## The problem:
Can you reproduce every one of the records below word for word, with the pictures left out?
BEGIN
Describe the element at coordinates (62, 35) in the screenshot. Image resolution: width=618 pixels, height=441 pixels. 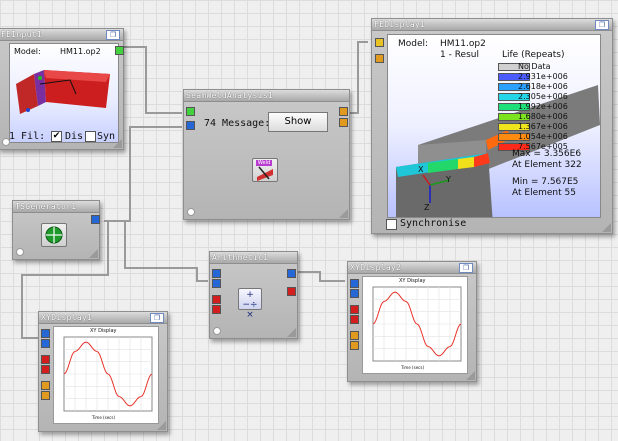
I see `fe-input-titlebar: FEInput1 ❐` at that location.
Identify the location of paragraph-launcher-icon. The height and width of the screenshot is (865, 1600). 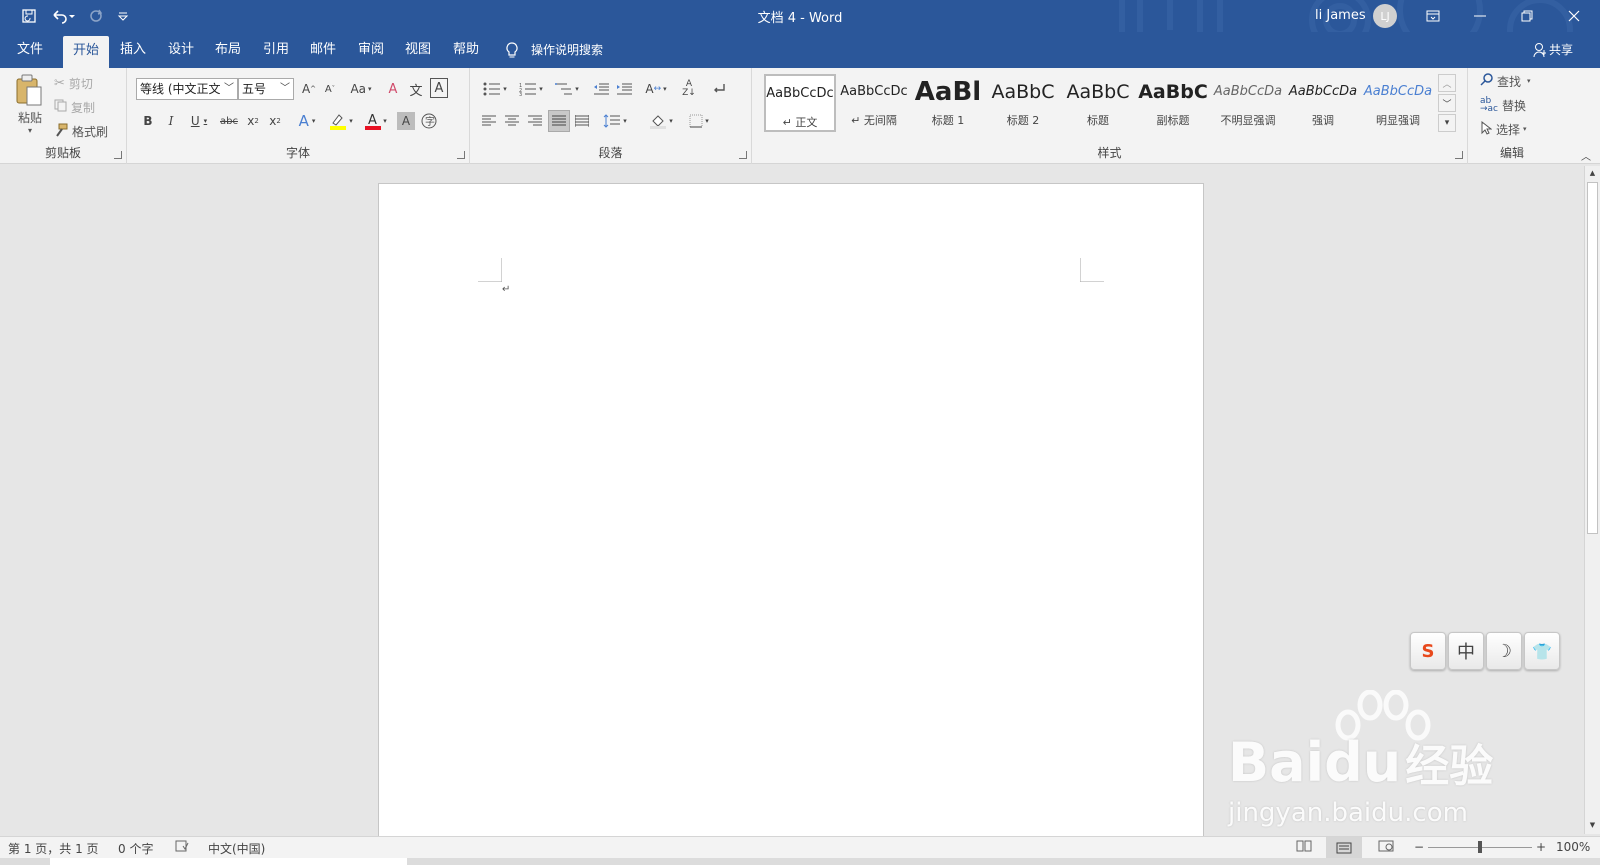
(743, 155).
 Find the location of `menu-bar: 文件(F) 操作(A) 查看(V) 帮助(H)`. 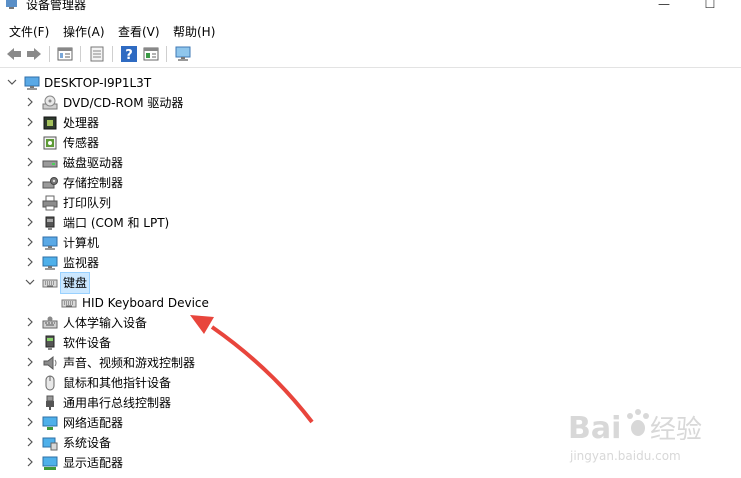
END
## Response to this task:
Describe the element at coordinates (62, 35) in the screenshot. Image resolution: width=618 pixels, height=441 pixels. 
I see `fe-input-titlebar: FEInput1 ❐` at that location.
Identify the location of paragraph-launcher-icon. The height and width of the screenshot is (865, 1600). 
(743, 155).
 Find the location of `menu-bar: 文件(F) 操作(A) 查看(V) 帮助(H)`. 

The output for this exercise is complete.